▶ **EXERCISE TEXT**:
>>>>

ATLANTA, GA – The Food & Drug Administration (FDA) finally came to its senses today by agreeing to ban any narcotic that contains the letter D or a vowel in it. The long-awaited ban, which hopes to curb annoying drug-seeking patients and allow health care practitioners to actually practice medicine for once, starts today.
“HALLELUJAH!!” exclaimed emergency physician Todd Walters, running up and down the ED in excitement. “Can I do a dance? I think I’m gonna do a dance. VICTORY!!!! This is a great day for doctors and nurses nationwide!”
“OH BOY, OH BOY!” said giddy nurse Elaine Stevens, rubbing her hands together in eager anticipation. “This is HUGE! Now when patients ask for that drug that begins with the letter D – as if they’re fooling us with their bad acting – I can tell them the only D they’re getting is a discharge!”
FDA spokesperson Layla Michaels said the initial ban just called for narcotics with the letter D, but that left the door open for drugs like Percocet. That was fixed with the “or a vowel in it” revision. Michaels added: “I think we got this one right.”

<<<<

▶ **QUESTIONS TO ANSWER**:
1 > Rewrite the article about the narcotic ban between "ATLANTA, GA –" and "once, starts today.", inclusive, changing "health care practitioners" to "medical providers".
2 > Name every person identified by name in the article about the narcotic ban.
You can ignore the items that come after this.

▶ **DATA FOR REVIEW**:
>>>>

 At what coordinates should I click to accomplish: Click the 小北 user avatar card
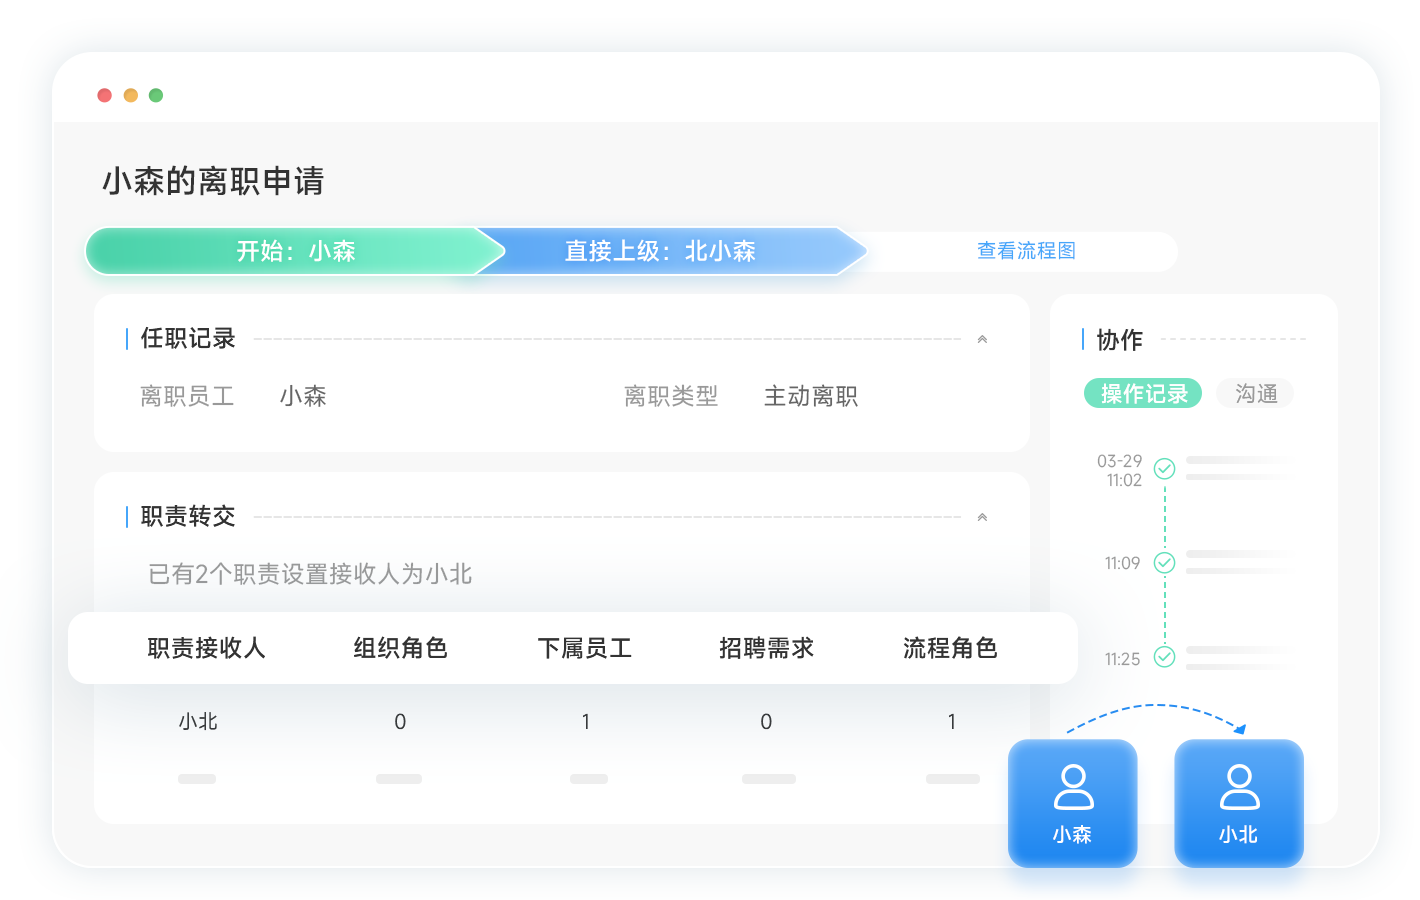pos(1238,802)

<<<<
>>>>

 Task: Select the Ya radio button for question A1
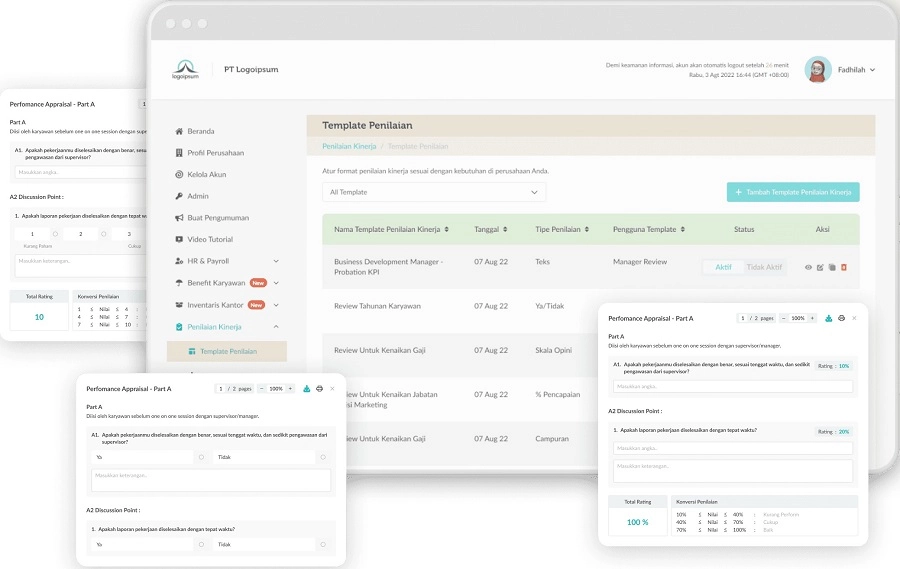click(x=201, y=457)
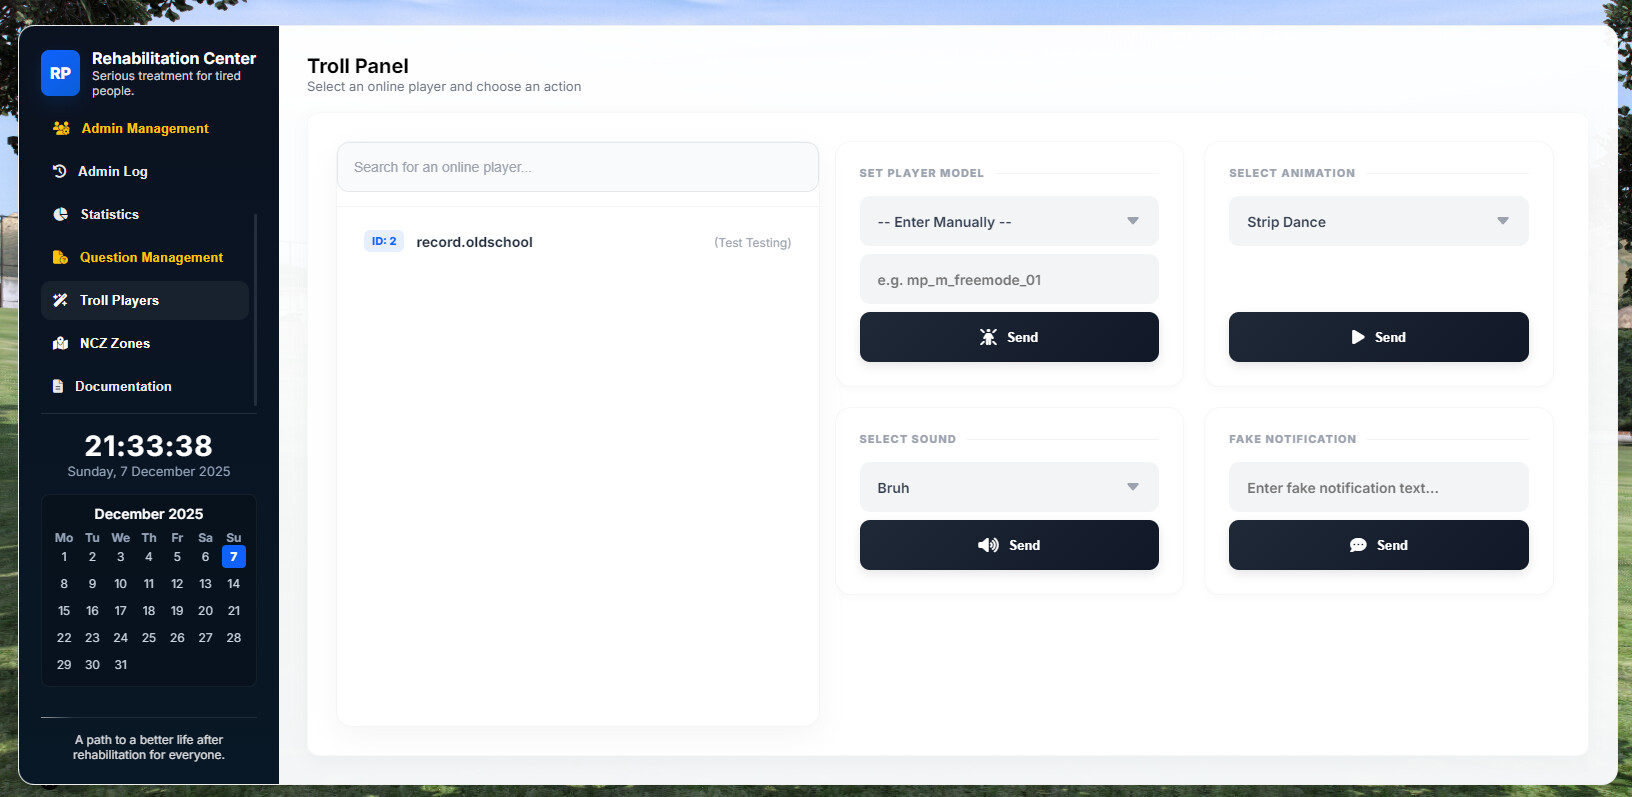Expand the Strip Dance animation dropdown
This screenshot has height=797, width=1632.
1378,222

<<<<

▶ **COMPLETED EXERCISE**:
1 >
ATLANTA, GA – The Food & Drug Administration (FDA) finally came to its senses today by agreeing to ban any narcotic that contains the letter D or a vowel in it. The long-awaited ban, which hopes to curb annoying drug-seeking patients and allow medical providers to actually practice medicine for once, starts today.

2 > Todd Walters, Elaine Stevens, Layla Michaels